Data supplied.

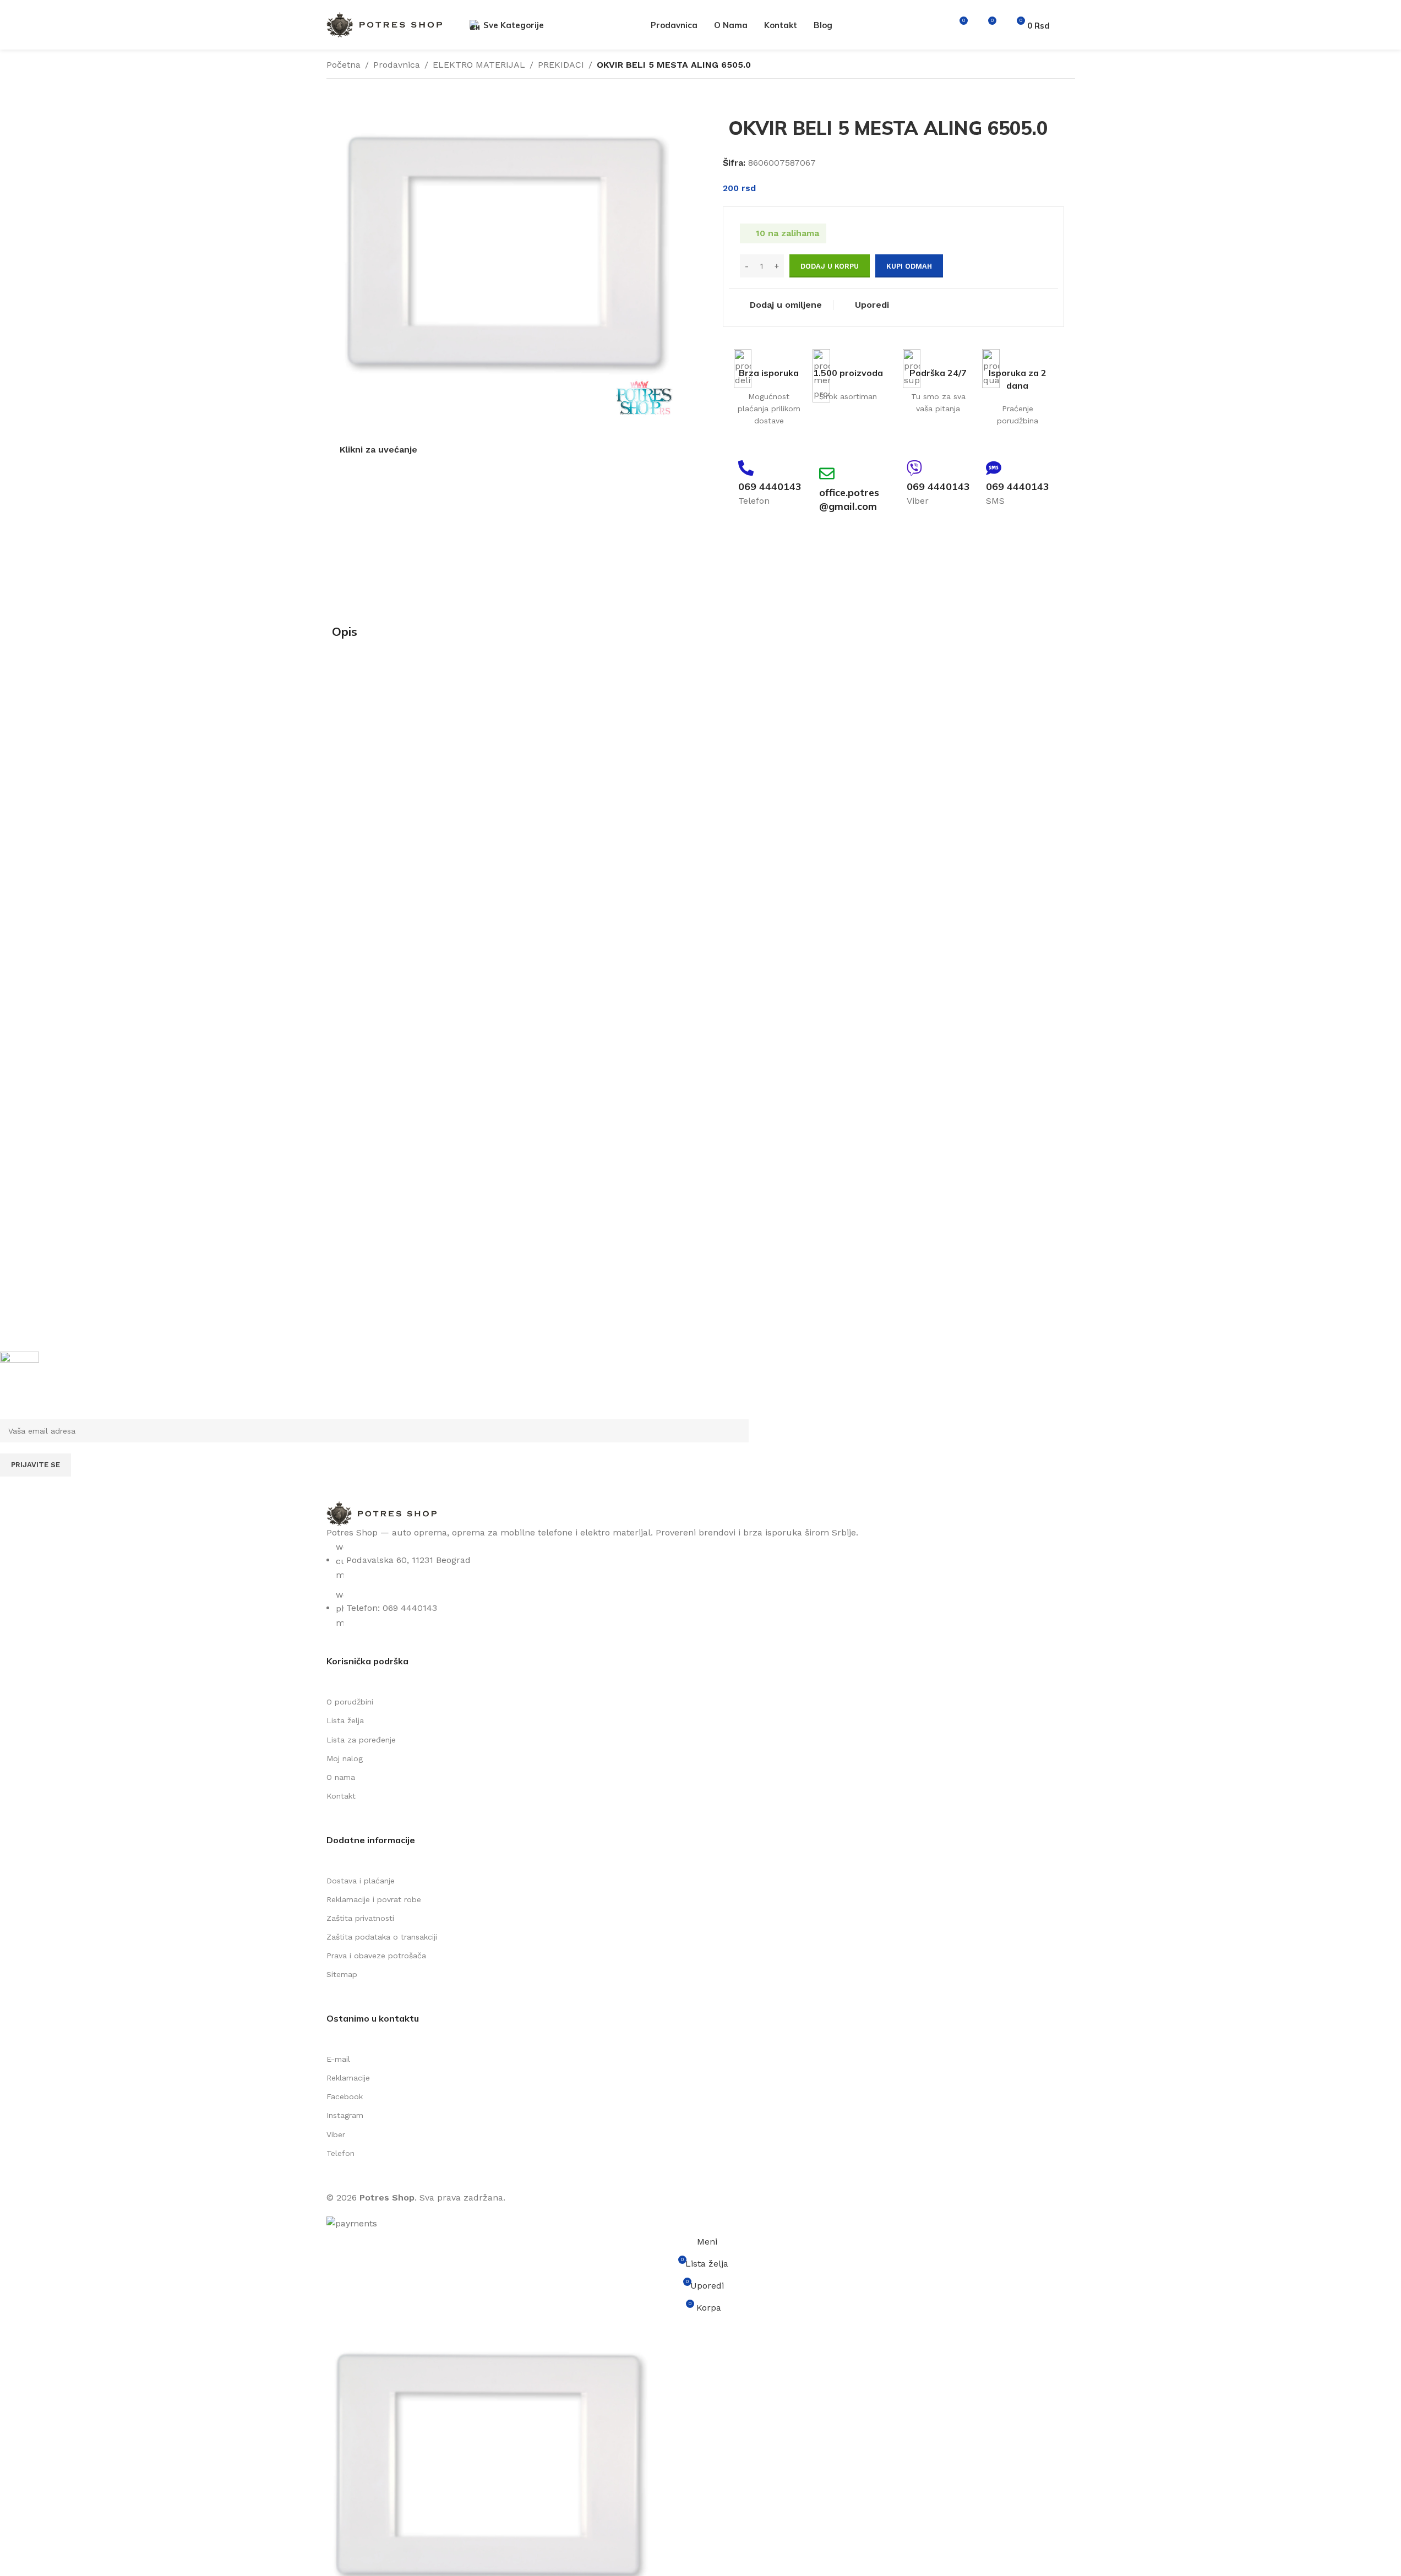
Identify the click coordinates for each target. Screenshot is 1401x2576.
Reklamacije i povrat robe (373, 1899)
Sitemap (341, 1974)
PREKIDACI (561, 64)
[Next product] (1068, 66)
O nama (340, 1777)
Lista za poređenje (361, 1739)
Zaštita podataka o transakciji (381, 1936)
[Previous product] (1042, 66)
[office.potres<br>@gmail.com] (827, 473)
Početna (343, 64)
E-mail (338, 2059)
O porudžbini (349, 1701)
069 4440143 (770, 486)
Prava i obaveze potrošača (376, 1955)
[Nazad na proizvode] (1055, 66)
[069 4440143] (746, 468)
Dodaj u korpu (829, 266)
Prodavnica (396, 64)
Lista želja (345, 1720)
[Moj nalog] (1071, 25)
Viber (335, 2134)
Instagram (344, 2115)
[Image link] (381, 1512)
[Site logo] (384, 24)
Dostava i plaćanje (360, 1880)
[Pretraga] (938, 25)
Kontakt (341, 1795)
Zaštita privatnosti (360, 1918)
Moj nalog (344, 1758)
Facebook (344, 2096)
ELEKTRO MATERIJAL (479, 64)
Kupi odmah (909, 266)
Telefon (340, 2153)
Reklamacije (348, 2077)
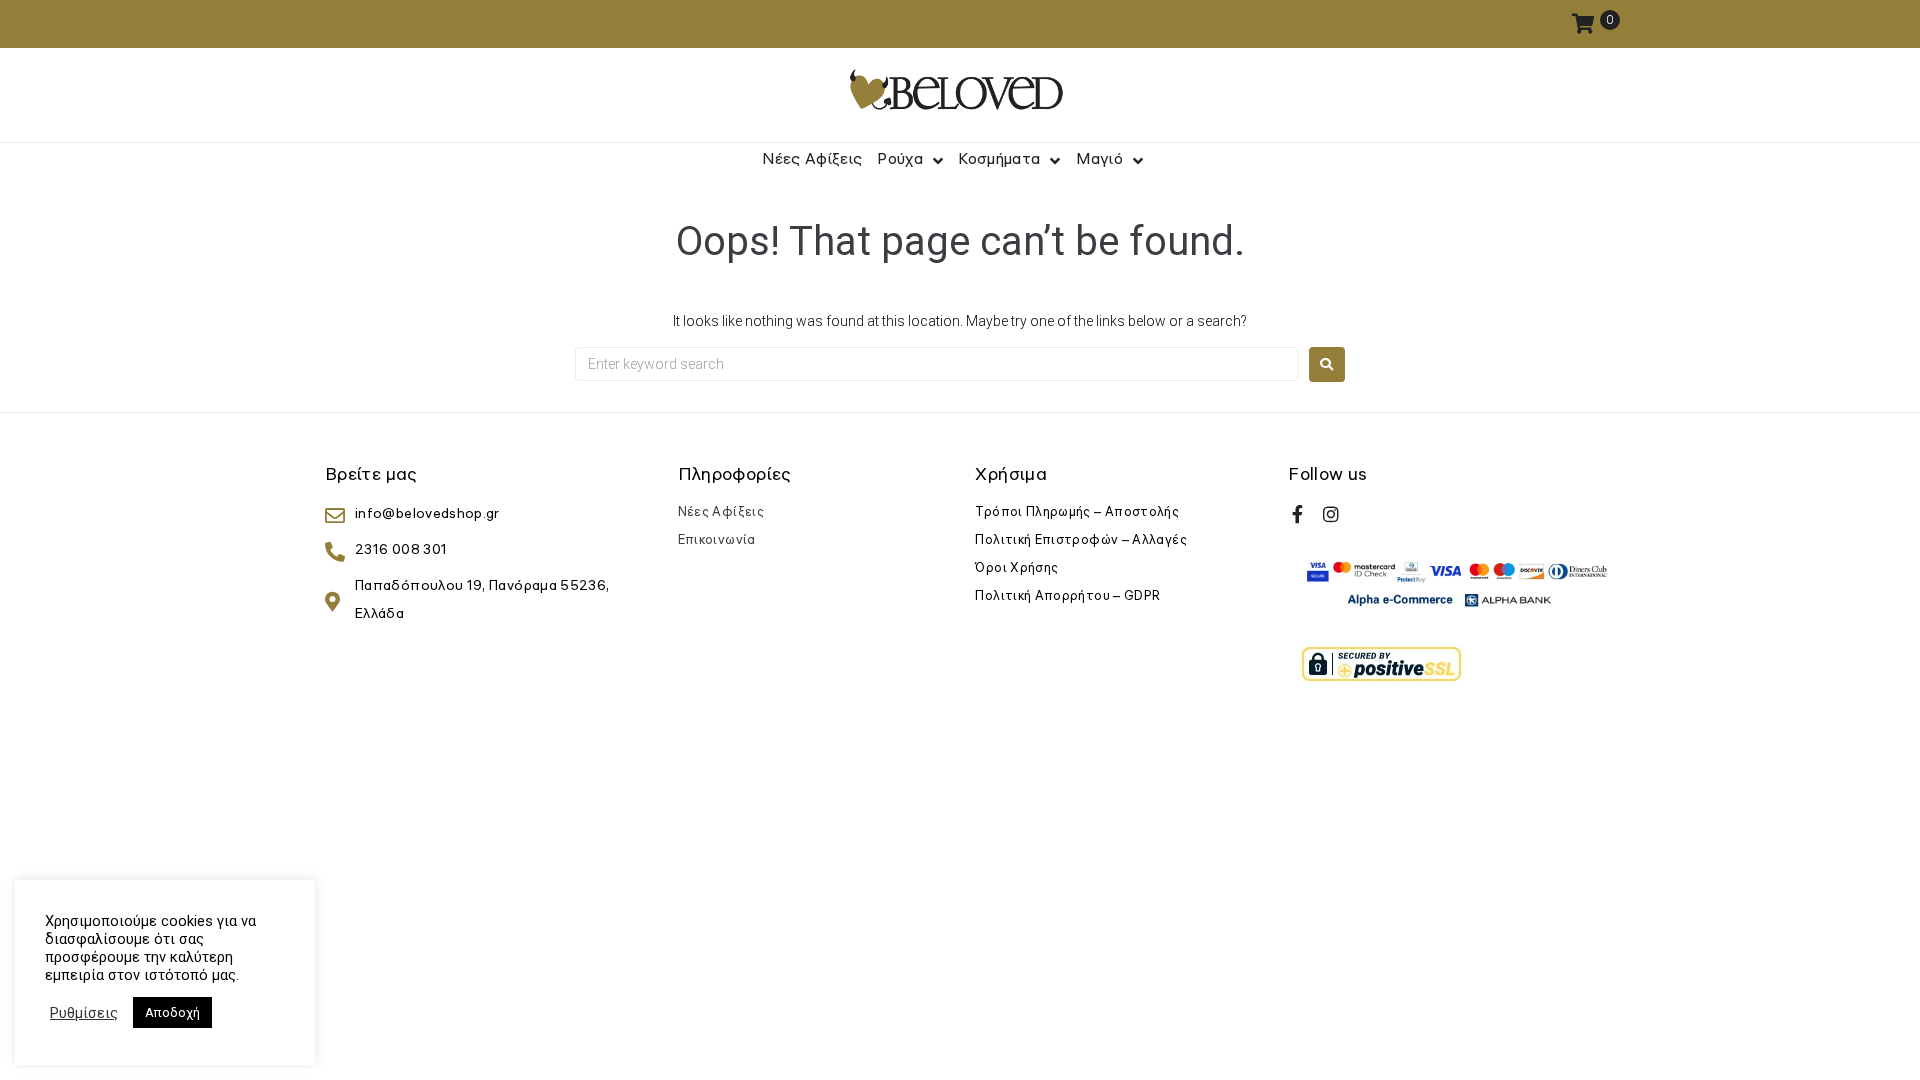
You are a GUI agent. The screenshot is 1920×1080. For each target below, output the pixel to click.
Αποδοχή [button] (172, 1012)
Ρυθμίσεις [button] (84, 1013)
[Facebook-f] (1297, 514)
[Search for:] (937, 364)
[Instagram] (1331, 514)
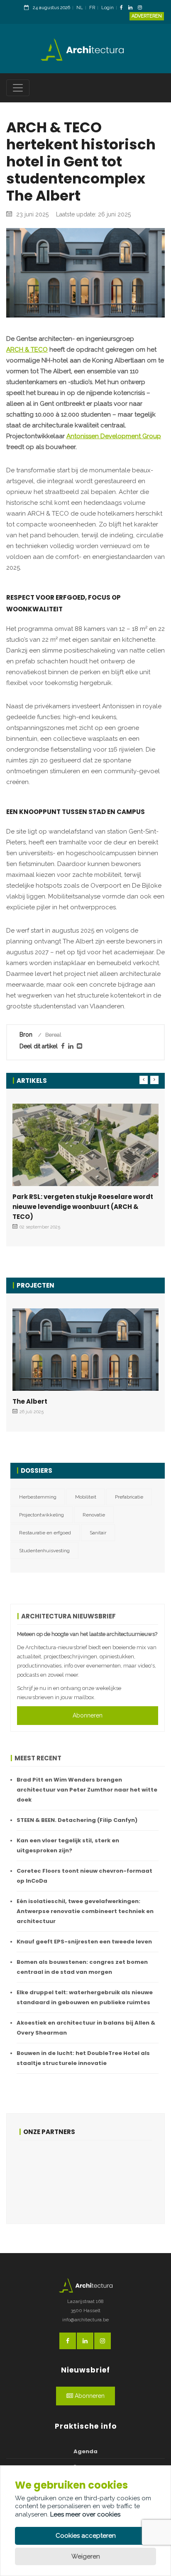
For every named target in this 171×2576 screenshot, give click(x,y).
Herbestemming (37, 1497)
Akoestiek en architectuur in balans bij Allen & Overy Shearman (86, 2028)
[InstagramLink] (142, 8)
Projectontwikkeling (41, 1515)
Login (107, 7)
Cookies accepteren (86, 2535)
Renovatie (94, 1515)
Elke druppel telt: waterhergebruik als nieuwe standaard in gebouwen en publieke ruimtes (85, 1997)
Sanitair (98, 1533)
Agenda (85, 2451)
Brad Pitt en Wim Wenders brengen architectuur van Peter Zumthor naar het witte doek (87, 1790)
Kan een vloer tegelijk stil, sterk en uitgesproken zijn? (68, 1845)
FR (92, 7)
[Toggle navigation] (17, 87)
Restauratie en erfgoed (45, 1533)
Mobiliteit (85, 1497)
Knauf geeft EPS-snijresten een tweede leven (84, 1942)
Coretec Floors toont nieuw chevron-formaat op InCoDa (84, 1876)
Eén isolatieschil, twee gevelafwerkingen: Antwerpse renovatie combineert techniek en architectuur (85, 1911)
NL (79, 7)
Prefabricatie (129, 1497)
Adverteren (147, 16)
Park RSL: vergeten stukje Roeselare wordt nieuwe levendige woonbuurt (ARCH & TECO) (82, 1206)
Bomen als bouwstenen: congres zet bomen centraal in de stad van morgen (82, 1967)
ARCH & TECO (27, 349)
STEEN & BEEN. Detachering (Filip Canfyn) (77, 1820)
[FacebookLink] (123, 8)
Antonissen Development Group (113, 436)
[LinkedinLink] (132, 8)
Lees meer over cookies (85, 2514)
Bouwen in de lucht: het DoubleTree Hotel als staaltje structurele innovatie (83, 2058)
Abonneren (88, 1715)
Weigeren (85, 2556)
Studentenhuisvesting (44, 1551)
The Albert (29, 1401)
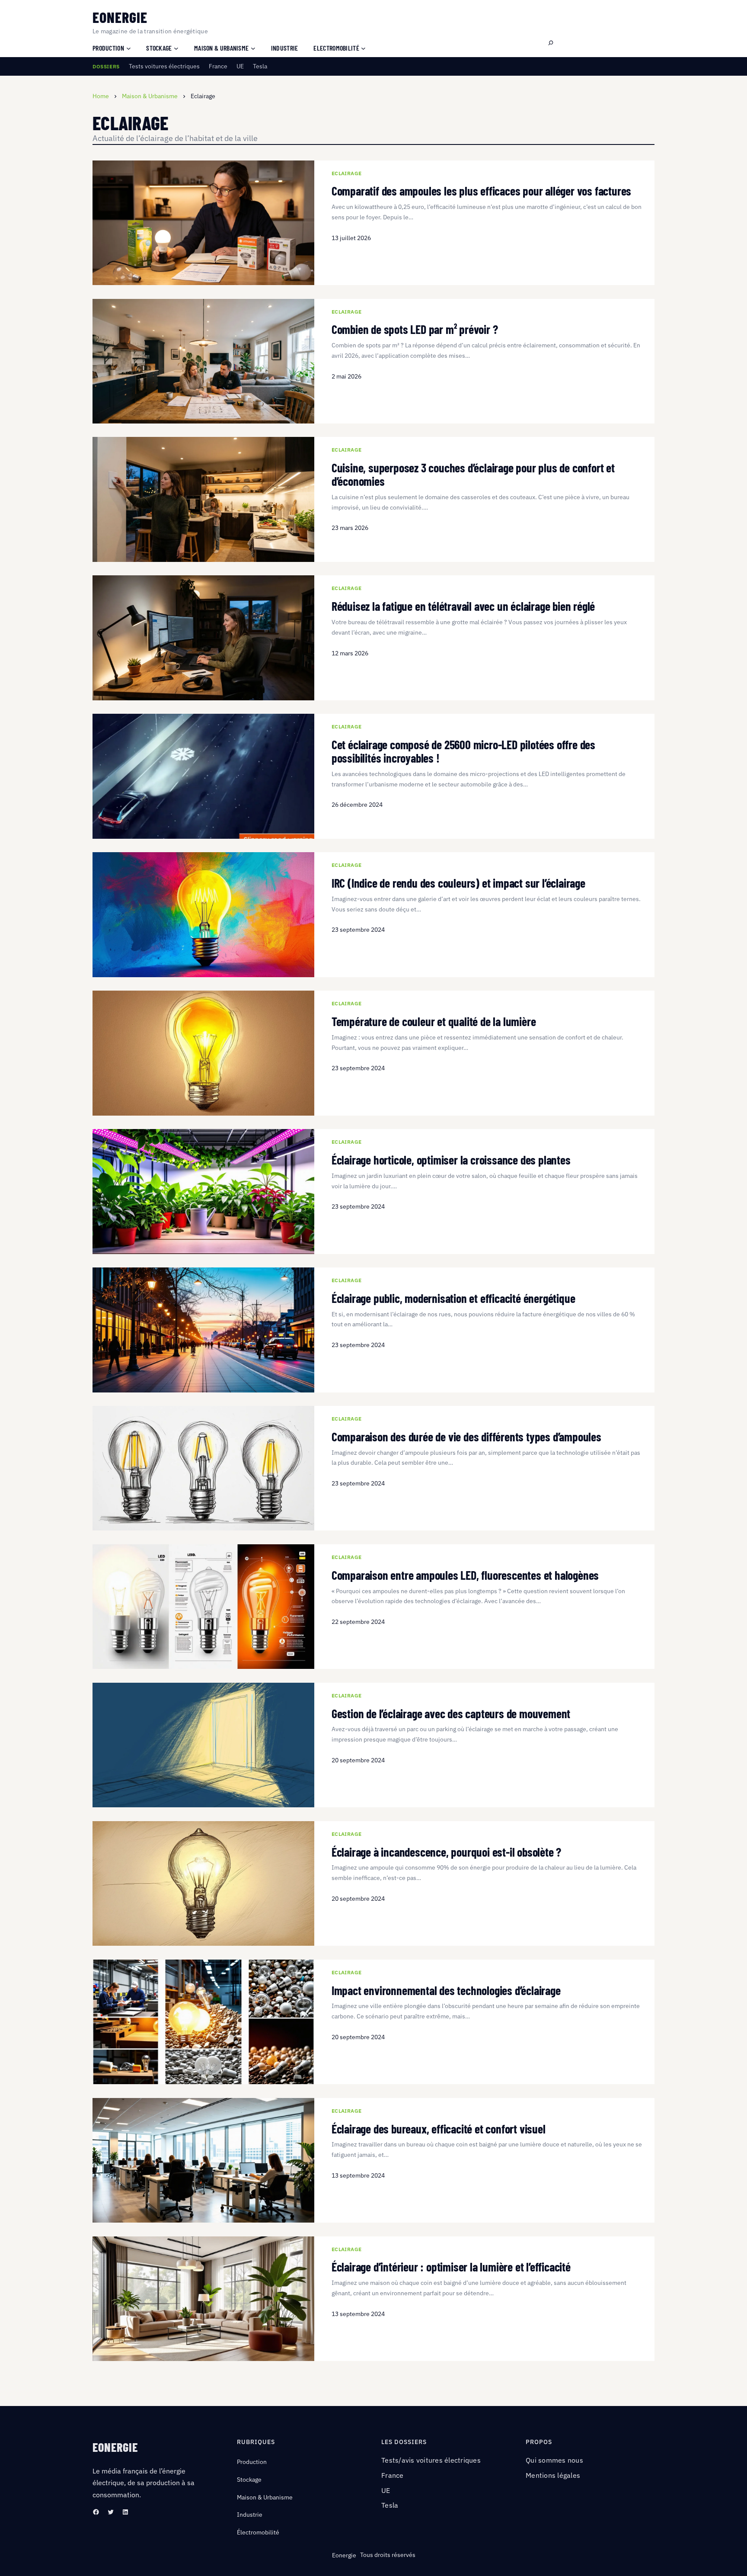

Work instructions.
Please copy, exactly as written, every line in the listing above from the line with "Brad Pitt en" up to and including the line with "Knauf geeft EPS-snijresten".

Solution to the problem.
Brad Pitt en Wim Wenders brengen architectuur van Peter Zumthor naar het witte doek (87, 1790)
Kan een vloer tegelijk stil, sterk en uitgesproken zijn? (68, 1845)
FR (92, 7)
[Toggle navigation] (17, 87)
Restauratie en erfgoed (45, 1533)
Mobiliteit (85, 1497)
Knauf geeft EPS-snijresten een tweede leven (84, 1942)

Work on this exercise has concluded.